Menurut Bina Impola Sitohang SH, MH. kuasa hukum terdakwa menyebutkan, seharusnya perkara seperti tidaklah harus sampai ke Pengadilan karena di Institusi Polri ada disebut dengan istilah Restorative Justice yaitu penyelesaian perkara tindak Pidana di tingkat penyidikan yang merupakan alternatif dalam sistem peradilan pidana dengan mengedepankan pendekatan integral antara pelaku dengan korban dan masyarakat sebagai satu kesatuan untuk mencari solusi serta kembali pada pola hubungan yang baik dalam masyarakat, karena terdakwa HR dengan pemilik kucing telah melakukan perdamaian, namun nampaknya dalam kasus ini ada tekanan dari pihak lain terhadap penyidik sehingga penyidik dalam perkara ini mengabaikan istilah Restorative Justice, namun demikian, pembelaan terhadap terdakwa HR atas dakwaan JPU akan dibantah sesuai dengan fakta dan logika hukum, sebut Sitohang.

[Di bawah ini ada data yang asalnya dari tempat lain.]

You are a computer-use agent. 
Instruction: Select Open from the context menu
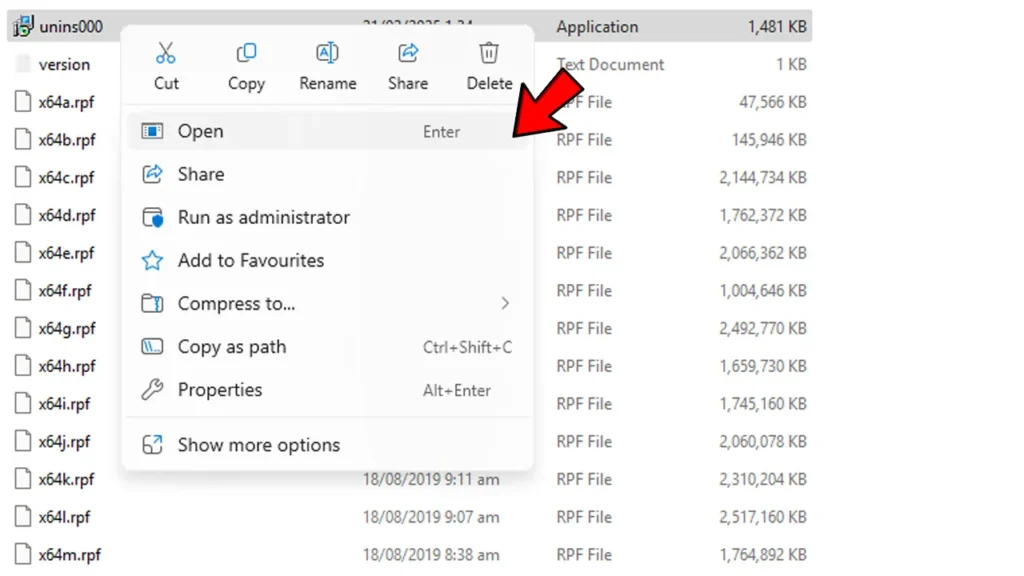200,131
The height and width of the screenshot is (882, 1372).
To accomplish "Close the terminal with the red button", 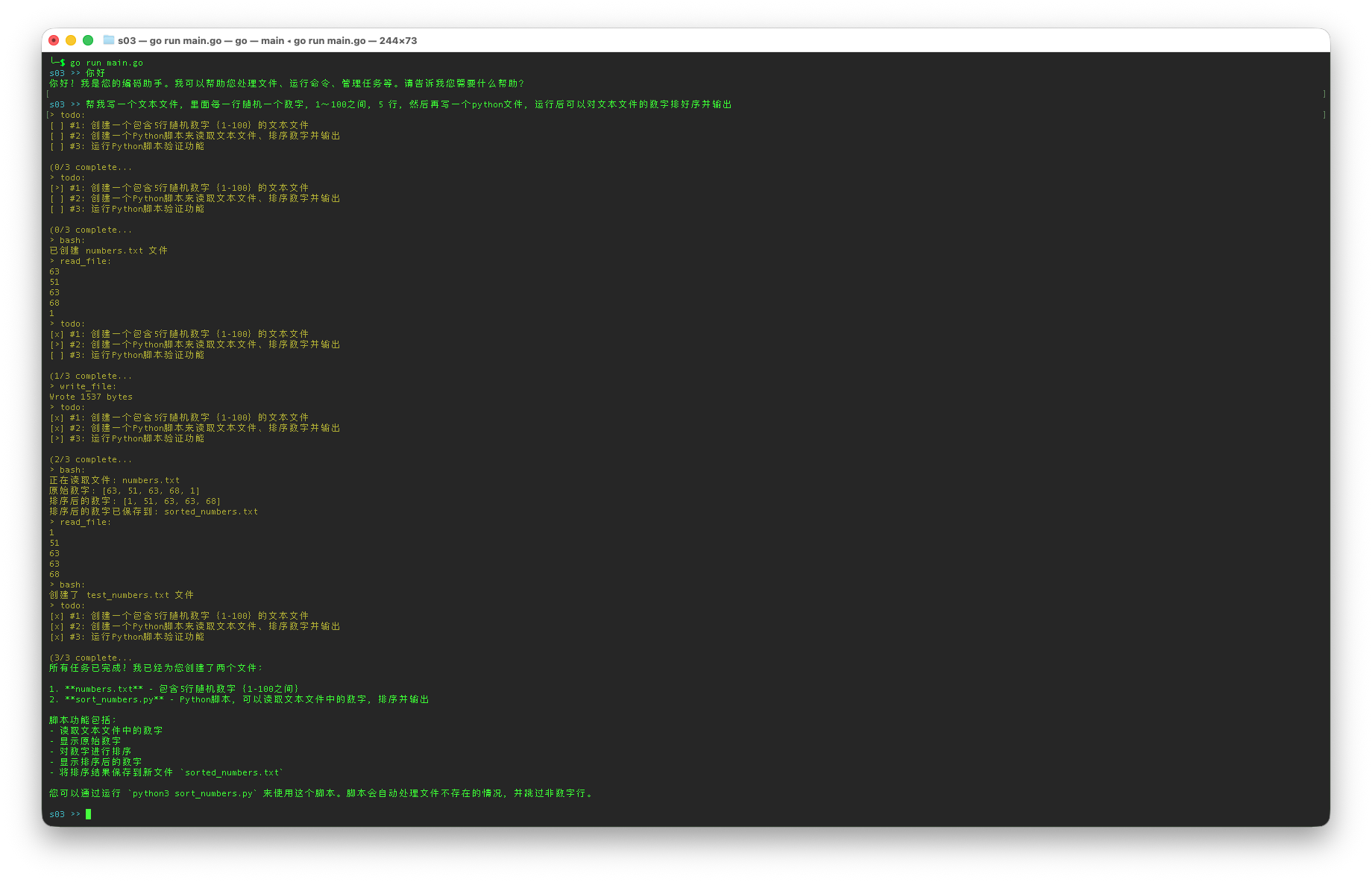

Perkara ini menjadi perbincangan banyak kalangan khususnya dikalangan Penasehat Hukum/Pengacara, salah seorang pengacara yang tidak besedia disebutkan namanya mengatakan, perkara ini akan berdampak luas ke masa yang akan datang, karena dalam pasal itu disebut hanya binatang atau hewan, tidak jelas jenisnya, misalnya kucing tersebut, jenis kucing apa, dipasar pasar banyak kucing, yang sakit, kelaparan, pincang hingga mati siapa yang peduli ? Demikian juga halnya tentang binatang yang di hutan bila seseorang pergi ke hutan untuk berburu, hasilnya pasti binatang/hewan seperti burung misalnya, kemudian Komunitas Pencinta Burung akan bisa melaporkan si Pemburu.

Menurutnya yang dimaksud di dalam pasal 406 dan pasal 302 adalah, setiap binatang/hewan yang telah dilindungi oleh Peraturan  Pemerintah dan atau Undang-undang, bila binatang/hewan tersebut dipelihara harus mendapat ijin dari pemerintah. Bila dikaitkan perkara ini, alat bukti apa yang diajukan JPU ke Pengadilan, karena didalam KUHAPidana minimal dua alat bukti berupa surat, Keterangan Saksi dan keterangn Ahli. Bila CCTV, (close circuit Television) itu, hanya petunjuk bagi majelis hakim untuk membuat putusan terhadap terdakwa, sebutnya. (Bresman. Sirait)

Baca Berita :

No More Posts Available.

No more pages to load.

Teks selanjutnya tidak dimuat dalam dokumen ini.